D’après le texte sur la troupe Les Sortilèges, en quelle année la troupe est-elle devenue professionnelle ? Répondez brièvement, s’il vous plaît.

» **TEXTE À LIRE**:
★ ★ ★
L’ensemble des archives et artéfacts de la troupe sont conservés par le Centre de documentation Marius-Barbeau.

Histoire modifier

Les débuts modifier

En 1966, Jimmy Di Genova crée la troupe de danse folklorique Les Sortilèges à l’école secondaire Saint-Stanislas à Montréal. Le premier groupe de danseurs amateurs est constitué d’élèves de cette école de garçons. La danse étant une activité mixte, Jimmy Di Genova entreprend des démarches pour que les filles de l’école secondaire Marie-Immaculée puissent se joindre à eux. La troupe est composée essentiellement d’amateurs entre 1966 à 1981.

La jeunesse de la troupe est synonyme de bonne humeur et de plaisir d’apprendre : « ils connaissent une vie communautaire, font preuve d’un esprit d’équipe, de débrouillardise peu commune, tout en continuant fidèlement leurs études. (…) La plupart s’intéressent à l’histoire de l’art, du costume et à l’histoire tout court et annotent leurs lectures en fonction du folklore. (…) Outre l’enseignement complémentaire à leurs études qu’ils reçoivent, les jeunes ont beaucoup de plaisir à vivre six heures au mois par semaine ensemble, à se retrouver[2]. »

Professionnalisation de la troupe modifier

En 1981, la troupe devient professionnelle. En 1986, elle est renommée Ensemble national de folklore Les Sortilèges. Parallèlement et en complémentarité de la troupe de danse, Jimmy Di Genova crée l’école de danse des Sortilèges, où sont dispensés des cours de danse et d’artisanat, le Centre de documentation Marius-Barbeau et la Fondation des Sortilèges (qui doit soutenir financièrement la troupe et le Centre). Il incorpore la Fondation des Sortilèges et le Centre de documentation Marius-Barbeau en 1977. Jusqu’en 1999, la troupe Les Sortilèges représente la culture traditionnelle québécoise lors d'événements internationaux (Expositions Universelles, Jeux Olympiques, tournées et festivals etc.) et lors d’émissions télévisées.

Défis de gestion modifier

Jimmy Di Genova assure bénévolement la direction du Centre Marius-Barbeau. Mais en 1998, le directeur est condamné pour fraude vis-à-vis de l'assurance-emploi[note 1]. Les danseurs devront quant à eux rembourser plus que la totalité des sommes versées par l'assurance emploi. Il doit quitter la compagnie. Plusieurs dirigeants se succèdent à la direction de la compagnie pendant trois ans.

En décembre 2000, Denise Biggi est nommée à la direction générale et artistique des Sortilèges. Elle donne une nouvelle orientation artistique à la troupe en élargissant le répertoire : elle y introduit des « danses du monde ». Ainsi, le nouveau spectacle, Au rythme de la ville, comporte deux tableaux d’inspiration tzigane et russe, et évoque la diversité culturelle de Montréal. On y danse français, mongol, flamenco, ou irlandais. Mais le répertoire typiquement québécois n'est pas abandonné. Il est très prisé par des entreprises commerciales et des écoles. Les spectacles corporatifs et éducatifs restent une source de revenus très importante pour la compagnie[4].
★ ★ ★
Fiches d’éléments d’interface:
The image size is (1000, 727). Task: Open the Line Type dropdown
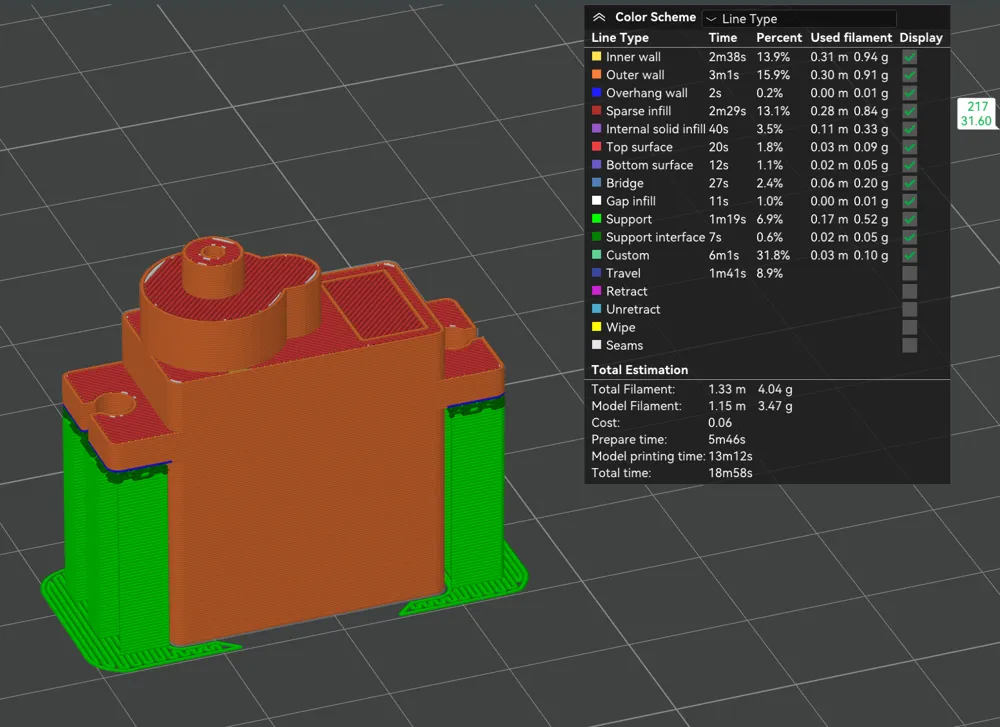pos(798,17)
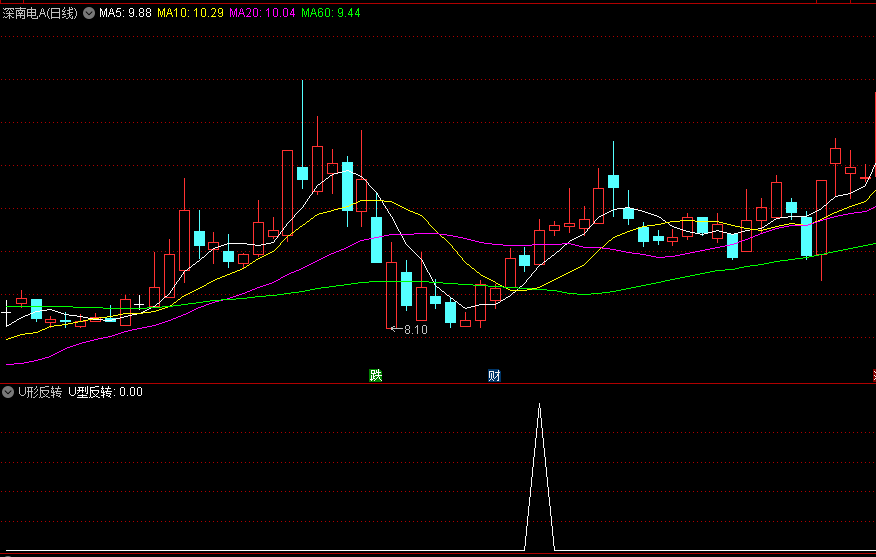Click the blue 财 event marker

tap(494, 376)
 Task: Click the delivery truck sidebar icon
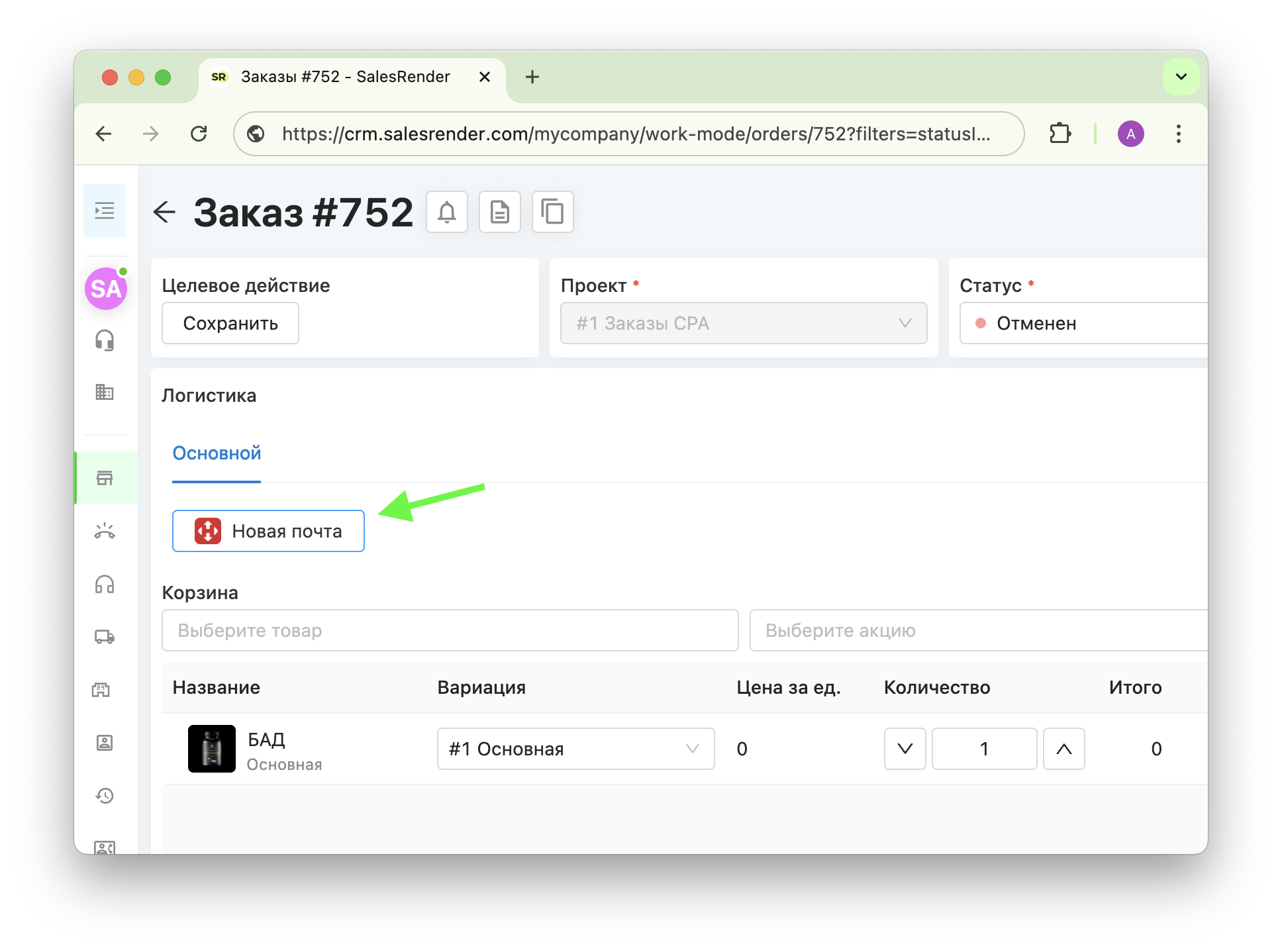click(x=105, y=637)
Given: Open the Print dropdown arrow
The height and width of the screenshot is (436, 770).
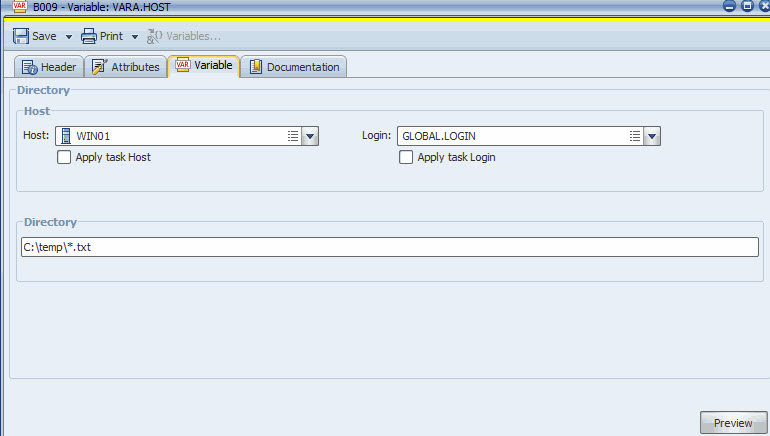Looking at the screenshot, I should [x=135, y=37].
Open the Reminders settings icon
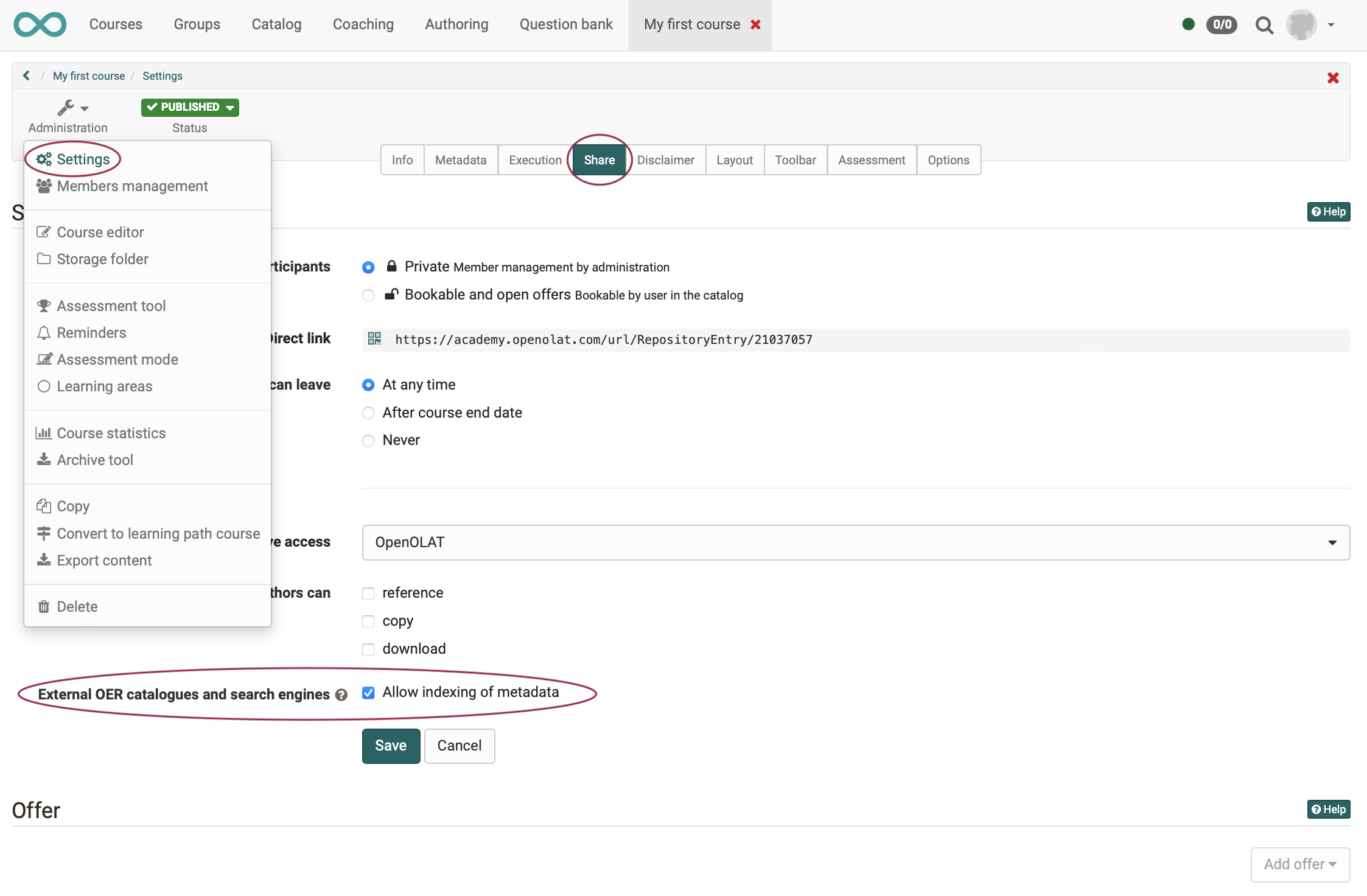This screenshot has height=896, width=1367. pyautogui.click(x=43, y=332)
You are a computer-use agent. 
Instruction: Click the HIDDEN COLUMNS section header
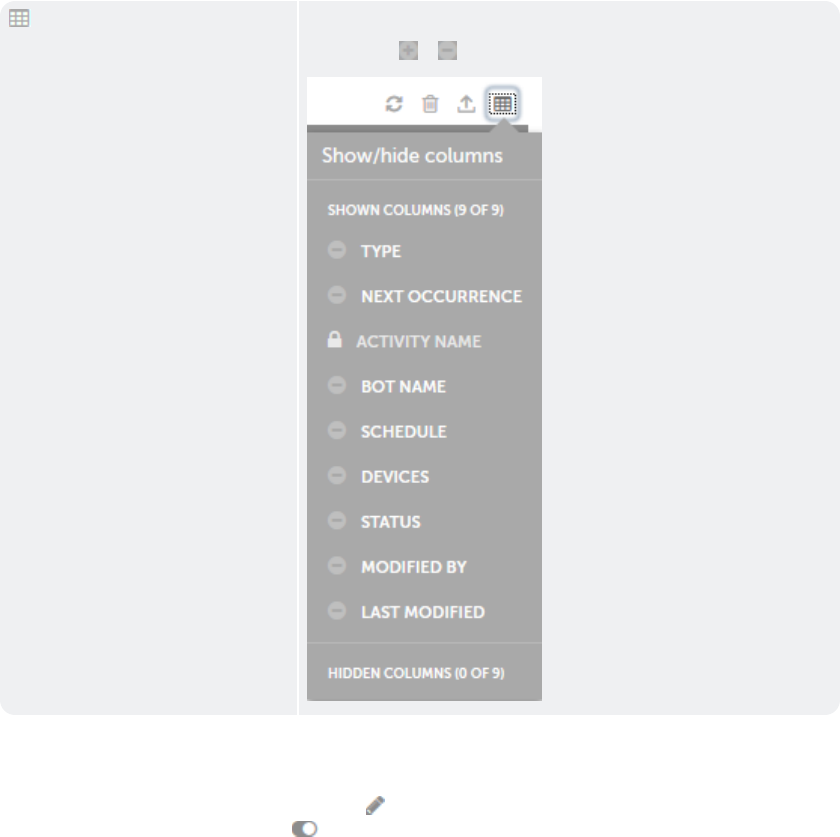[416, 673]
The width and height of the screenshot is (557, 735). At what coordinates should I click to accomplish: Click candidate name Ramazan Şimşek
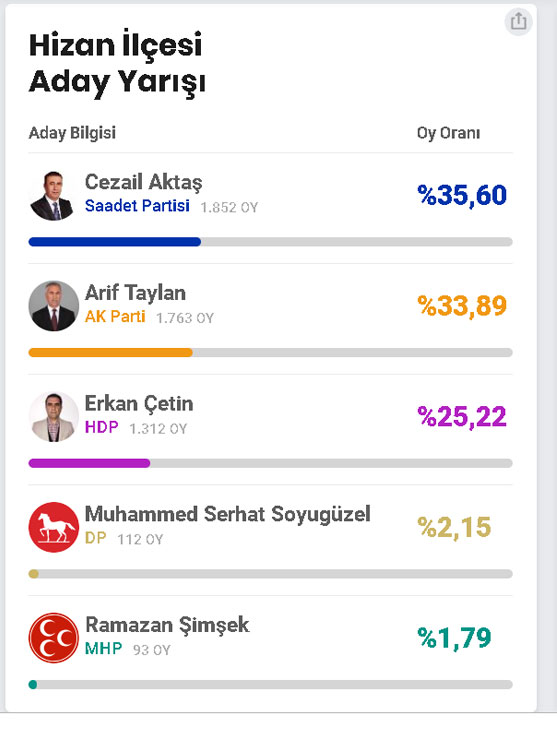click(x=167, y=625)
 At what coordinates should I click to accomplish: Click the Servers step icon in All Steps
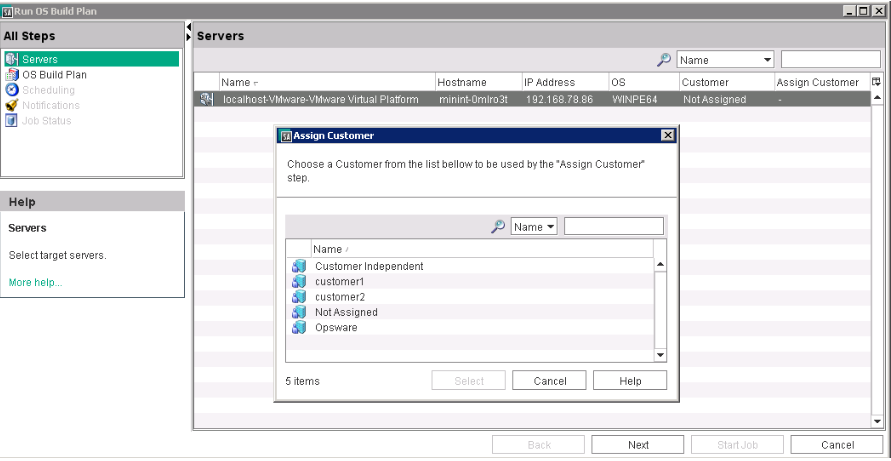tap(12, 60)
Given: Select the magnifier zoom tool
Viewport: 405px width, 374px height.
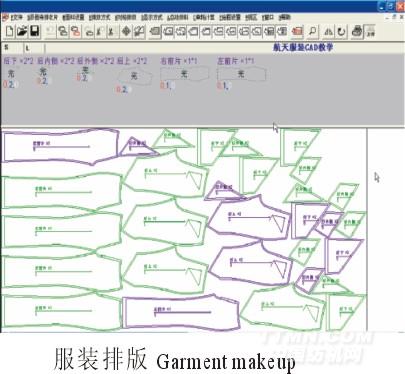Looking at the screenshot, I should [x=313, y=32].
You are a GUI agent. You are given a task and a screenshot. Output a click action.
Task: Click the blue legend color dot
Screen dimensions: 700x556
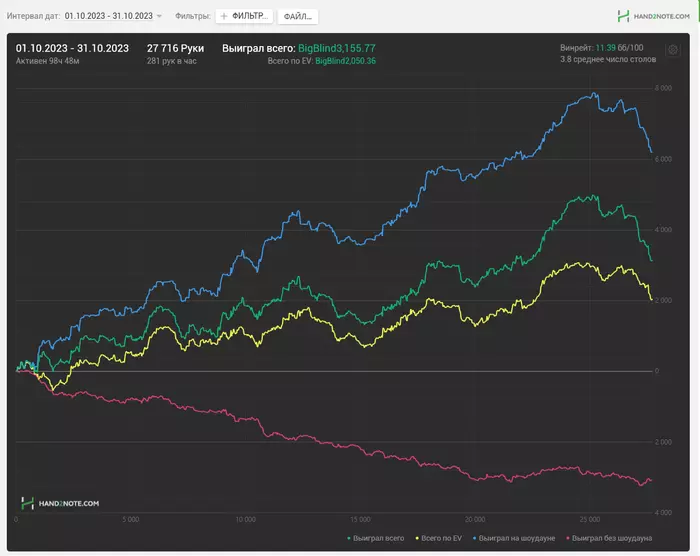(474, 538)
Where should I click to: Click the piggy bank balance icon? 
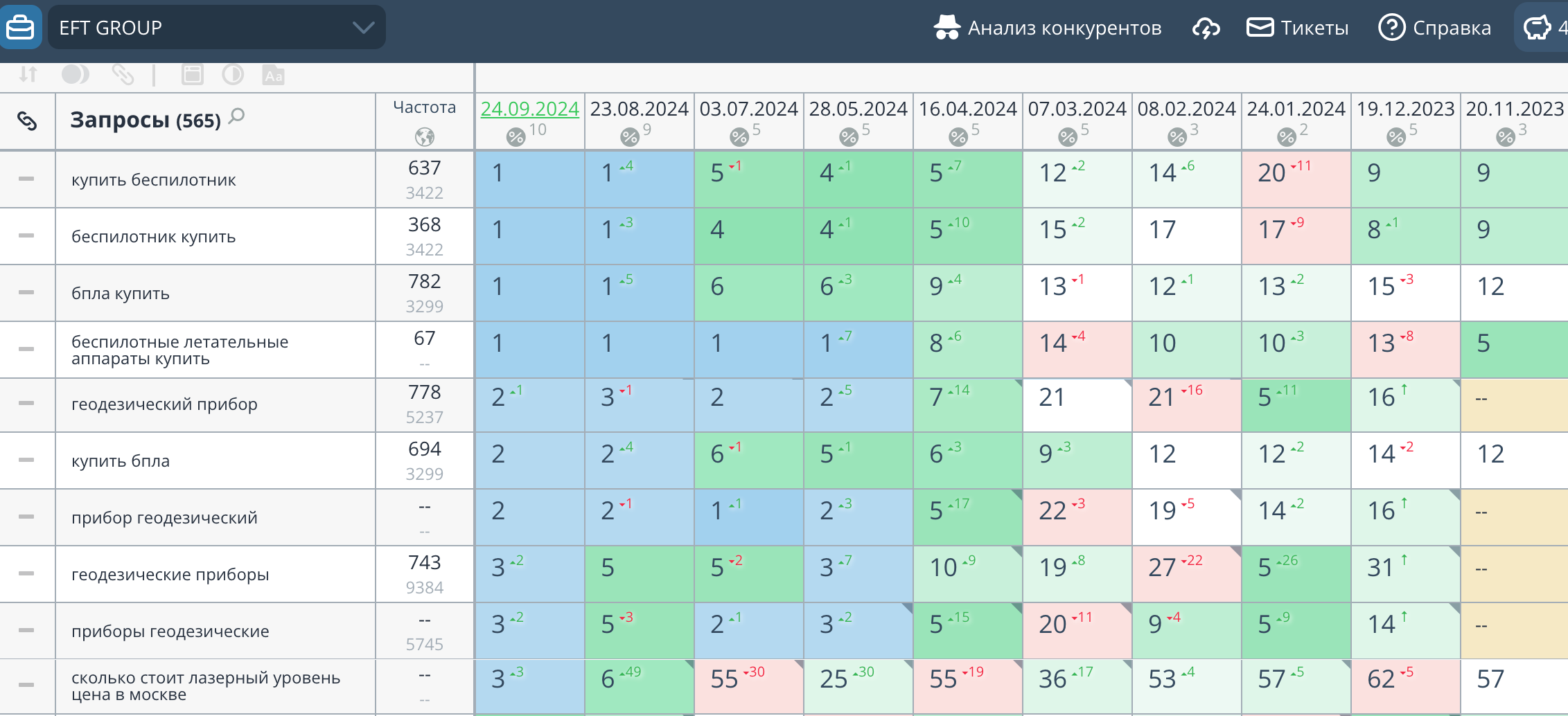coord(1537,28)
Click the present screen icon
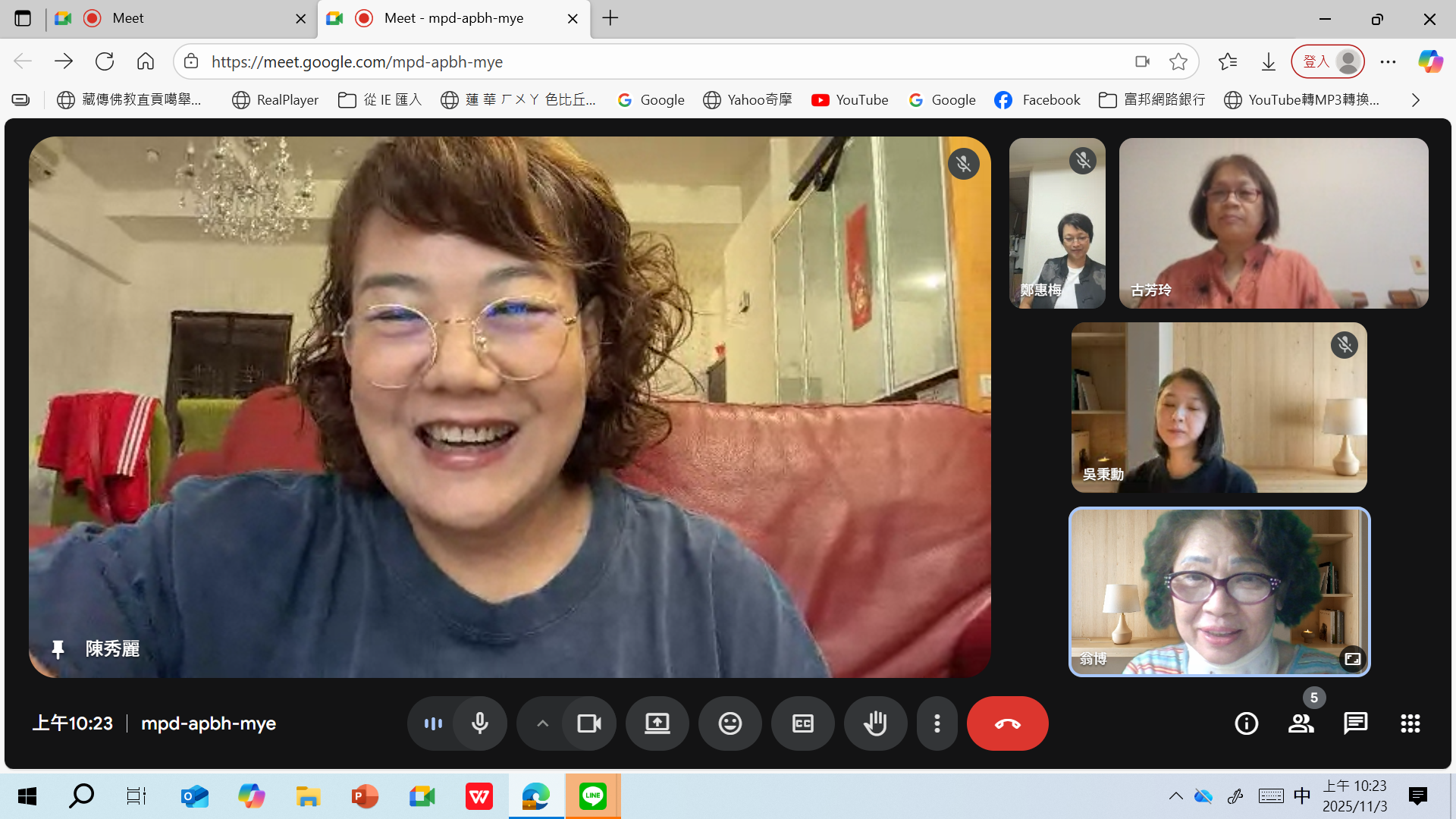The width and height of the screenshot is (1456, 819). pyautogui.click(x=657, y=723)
★ ★ ★
» **SOLUTION CI-DESSOUS**: En 1981.